Document extract:
[Start of Attachment]

Since then, the Oklahoma City-area company has used its proprietary approach to explore for lithium and other minerals in deep reservoir brine and secured a source of 4 million tons of lithium carbonate equivalent in Southern Arkansas, enough to power more than 50 million electric vehicles. It has successfully raised more than $10 million since its inception. Wilson is now aiming for a $1 billion valuation. In 2020, the company won the Most Promising New Business award from the Oklahoma Venture Forum.
How has the company pulled it off? Eads believes that following the Scaling Up system from their early days and adhering to the recommended meeting rhythms sped their progress. “They committed from day one,” she says. “They were ‘all in.’ That’s what propelled a lot of the momentum.”
Evolving as a leader
Wilson and his founding team started Galvanic Energy after working together at an oil and gas company. While Wilson worked there as a geoscience manager, he was part of a research group that opened his eyes to other opportunities in the industry. But when that company conducted a round of layoffs, he decided the timing was right to go out on his own and launched Galvanic Energy, hiring his former technical team.
Once Wilson became CEO of his startup, he realized that leading his own company would differ considerably from steering a team in a larger enterprise. “When you start your own company, especially a small lean startup, so much is on your shoulders,” says Wilson. “You never have to make such weight-bearing decisions as you do as an entrepreneur.”

[End of Attachment]

[Collected data entries]
[Start of Attachment]

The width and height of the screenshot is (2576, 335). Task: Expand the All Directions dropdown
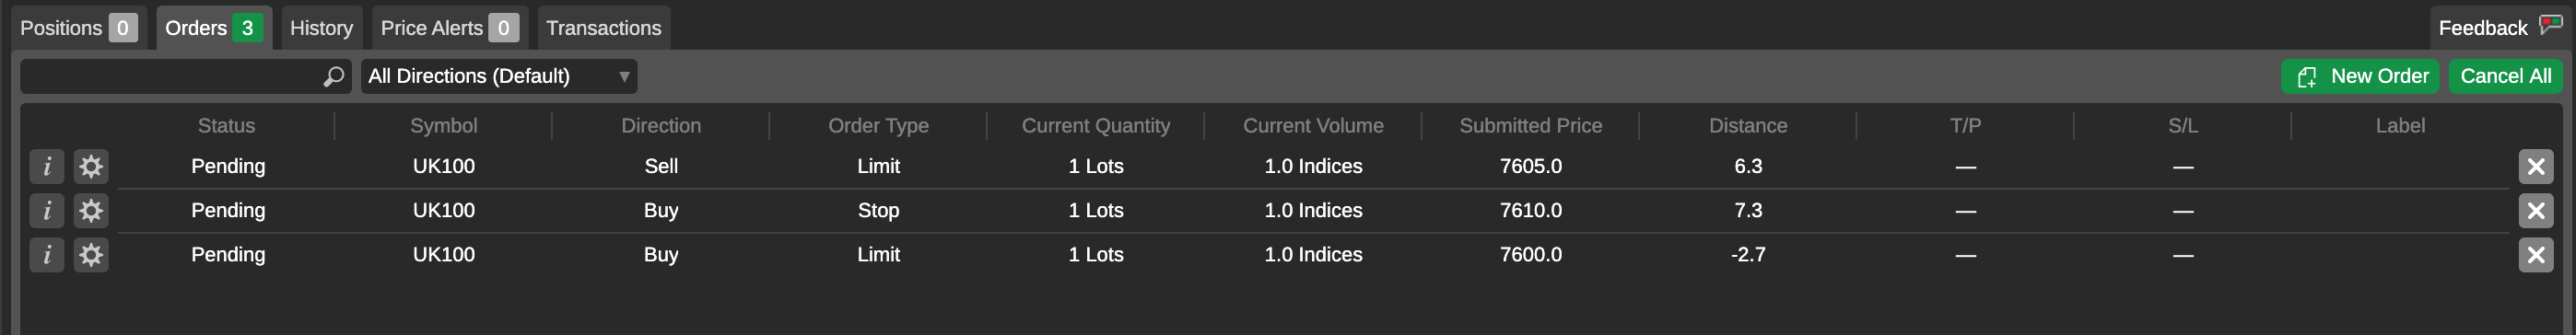click(499, 76)
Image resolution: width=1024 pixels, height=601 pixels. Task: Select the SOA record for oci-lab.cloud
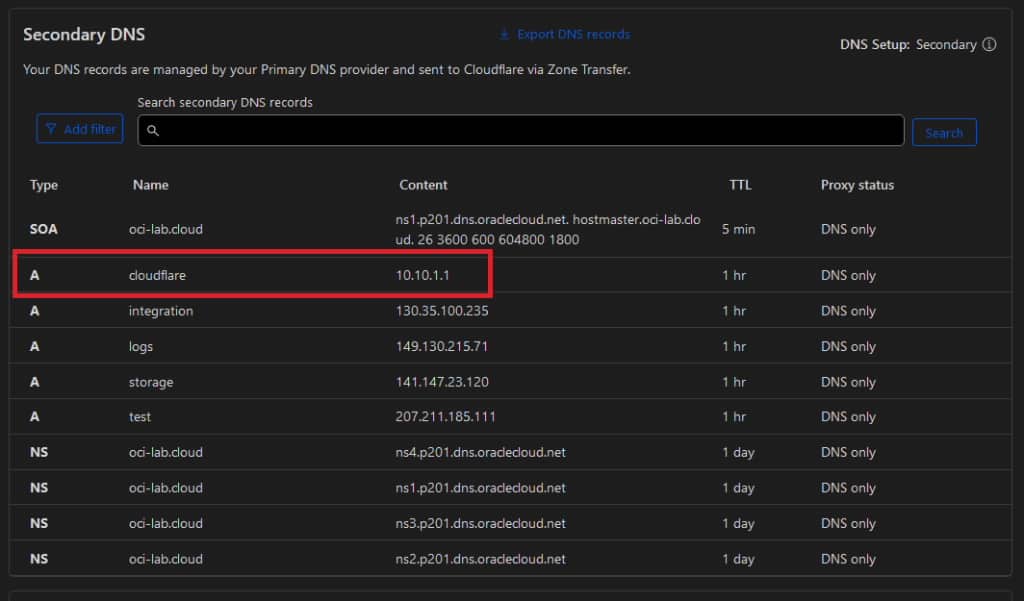[250, 229]
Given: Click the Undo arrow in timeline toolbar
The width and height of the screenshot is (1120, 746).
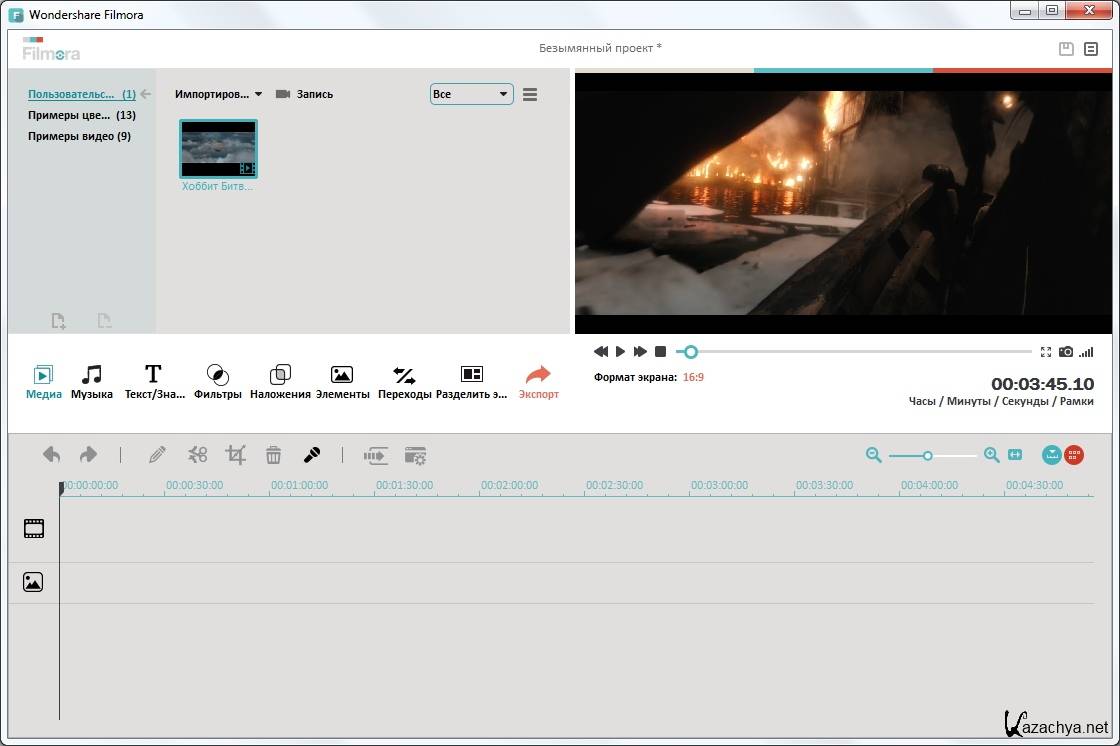Looking at the screenshot, I should 52,455.
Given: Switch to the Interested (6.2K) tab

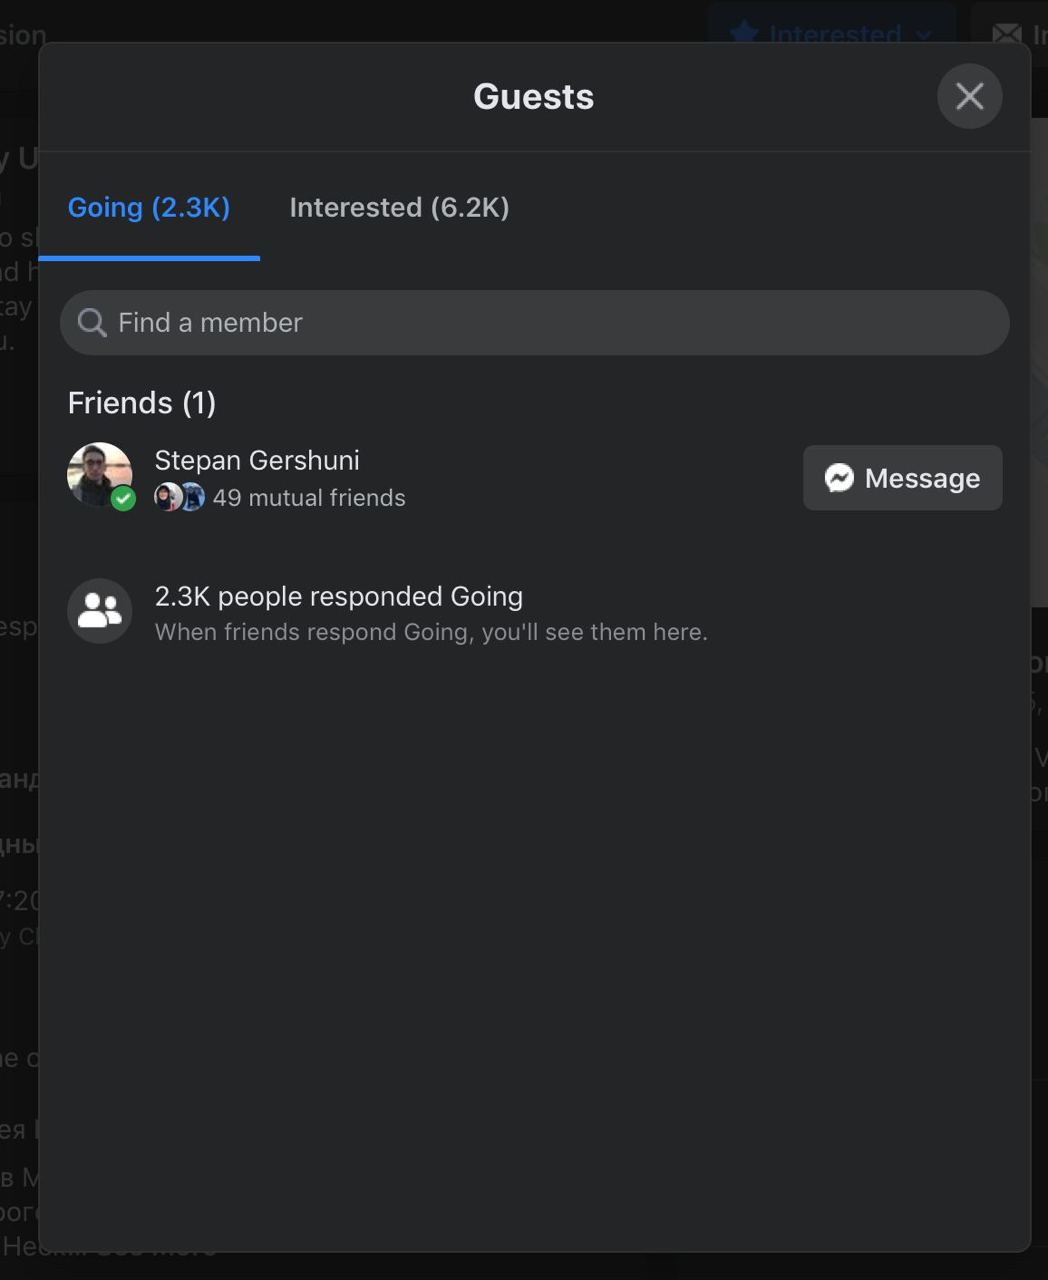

[End of Attachment]

Problems to solve:
A - Retype everything in the Galvanic Energy passage from "Since then, the" down to "Oklahoma Venture Forum.", matching the original word for word.
B - Condense the paragraph of the Galvanic Energy passage that begins "Wilson and his founding team started Galvanic Energy" into a short bulleted list that keeps its main facts.
C - Using the Galvanic Energy passage, decide whether each statement agrees with it: (i) the company has raised more than $10 million since its inception; (ii) the company won the Most Promising New Business award in 2021; (iii) Wilson was a geoscience manager at the oil and gas company. Answer yes or no for each and quote the words that settle it.
The data plays no part in this work.

Exercise solutions:
A -
Since then, the Oklahoma City-area company has used its proprietary approach to explore for lithium and other minerals in deep reservoir brine and secured a source of 4 million tons of lithium carbonate equivalent in Southern Arkansas, enough to power more than 50 million electric vehicles. It has successfully raised more than $10 million since its inception. Wilson is now aiming for a $1 billion valuation. In 2020, the company won the Most Promising New Business award from the Oklahoma Venture Forum.

B -
- Wilson and his founding team worked together at an oil and gas company before starting Galvanic Energy.
- Wilson was a geoscience manager there and belonged to a research group that showed him other opportunities in the industry.
- When that company had a round of layoffs, he decided to go out on his own.
- He launched Galvanic Energy and hired his former technical team.

C -
(i) Yes: "It has successfully raised more than $10 million since its inception."
(ii) No: "In 2020, the company won the Most Promising New Business award from the Oklahoma Venture Forum."
(iii) Yes: "While Wilson worked there as a geoscience manager"